• [Exercise description] Transcribe the stretch of the material from the line containing "At what coordinates should I click to accomplish: Click the 診察受付" through the line containing "pos(769,136)", both lines included and without alteration.

• [Raw data]
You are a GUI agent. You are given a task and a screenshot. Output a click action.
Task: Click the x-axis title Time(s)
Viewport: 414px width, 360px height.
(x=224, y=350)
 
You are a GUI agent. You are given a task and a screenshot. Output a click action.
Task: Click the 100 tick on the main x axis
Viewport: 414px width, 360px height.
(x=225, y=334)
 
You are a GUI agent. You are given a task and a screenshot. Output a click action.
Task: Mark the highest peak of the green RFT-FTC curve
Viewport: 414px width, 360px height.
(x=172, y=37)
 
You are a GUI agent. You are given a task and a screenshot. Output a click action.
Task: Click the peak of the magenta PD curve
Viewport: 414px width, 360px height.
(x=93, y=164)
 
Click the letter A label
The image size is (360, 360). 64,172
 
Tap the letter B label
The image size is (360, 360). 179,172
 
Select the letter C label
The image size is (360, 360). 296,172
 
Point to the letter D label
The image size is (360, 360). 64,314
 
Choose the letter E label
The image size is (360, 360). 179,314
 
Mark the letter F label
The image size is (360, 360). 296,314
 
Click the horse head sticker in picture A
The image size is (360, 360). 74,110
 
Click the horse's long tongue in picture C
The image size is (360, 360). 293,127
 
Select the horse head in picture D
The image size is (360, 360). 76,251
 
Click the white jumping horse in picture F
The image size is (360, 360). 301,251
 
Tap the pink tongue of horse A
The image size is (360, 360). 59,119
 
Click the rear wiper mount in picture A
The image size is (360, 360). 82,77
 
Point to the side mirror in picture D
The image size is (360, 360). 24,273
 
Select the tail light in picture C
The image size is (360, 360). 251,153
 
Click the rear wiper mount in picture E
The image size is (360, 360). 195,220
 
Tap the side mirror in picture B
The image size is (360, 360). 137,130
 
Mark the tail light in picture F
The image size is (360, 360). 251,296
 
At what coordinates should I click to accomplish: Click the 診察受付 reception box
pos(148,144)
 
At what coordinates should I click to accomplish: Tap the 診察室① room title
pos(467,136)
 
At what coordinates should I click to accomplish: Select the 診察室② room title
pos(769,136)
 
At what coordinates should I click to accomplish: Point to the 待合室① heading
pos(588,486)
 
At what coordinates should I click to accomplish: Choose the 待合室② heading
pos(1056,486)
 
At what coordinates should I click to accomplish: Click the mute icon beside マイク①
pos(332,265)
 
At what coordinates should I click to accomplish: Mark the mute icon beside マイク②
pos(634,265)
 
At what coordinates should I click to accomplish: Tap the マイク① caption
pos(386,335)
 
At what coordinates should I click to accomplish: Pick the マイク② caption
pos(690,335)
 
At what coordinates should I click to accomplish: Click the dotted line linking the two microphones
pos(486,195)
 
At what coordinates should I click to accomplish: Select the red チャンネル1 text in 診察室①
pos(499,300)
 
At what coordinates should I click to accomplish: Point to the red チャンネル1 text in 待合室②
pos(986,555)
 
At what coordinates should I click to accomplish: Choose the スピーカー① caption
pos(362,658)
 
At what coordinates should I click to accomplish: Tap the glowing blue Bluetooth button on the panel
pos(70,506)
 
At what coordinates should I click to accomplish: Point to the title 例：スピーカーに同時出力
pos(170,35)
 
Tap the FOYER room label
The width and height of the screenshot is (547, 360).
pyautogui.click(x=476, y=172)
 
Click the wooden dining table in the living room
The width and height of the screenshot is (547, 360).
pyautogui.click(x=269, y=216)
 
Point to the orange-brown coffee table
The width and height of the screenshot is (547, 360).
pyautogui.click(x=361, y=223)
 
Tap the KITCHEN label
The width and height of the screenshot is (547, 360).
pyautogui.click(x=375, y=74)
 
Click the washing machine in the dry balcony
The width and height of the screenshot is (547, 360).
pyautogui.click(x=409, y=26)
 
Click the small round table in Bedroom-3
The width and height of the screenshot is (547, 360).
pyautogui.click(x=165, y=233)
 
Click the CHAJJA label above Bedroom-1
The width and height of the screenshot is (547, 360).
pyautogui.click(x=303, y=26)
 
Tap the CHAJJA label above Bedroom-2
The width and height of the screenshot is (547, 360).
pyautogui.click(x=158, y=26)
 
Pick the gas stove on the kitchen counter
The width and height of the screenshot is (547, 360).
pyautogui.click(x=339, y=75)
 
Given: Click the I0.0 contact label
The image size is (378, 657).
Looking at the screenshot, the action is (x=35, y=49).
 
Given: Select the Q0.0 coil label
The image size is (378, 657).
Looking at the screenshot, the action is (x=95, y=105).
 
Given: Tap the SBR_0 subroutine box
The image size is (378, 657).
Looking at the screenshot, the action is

• [Solution to the problem]
At what coordinates should I click to accomplish: Click the 診察受付 reception box
pos(148,144)
 
At what coordinates should I click to accomplish: Tap the 診察室① room title
pos(467,136)
 
At what coordinates should I click to accomplish: Select the 診察室② room title
pos(769,136)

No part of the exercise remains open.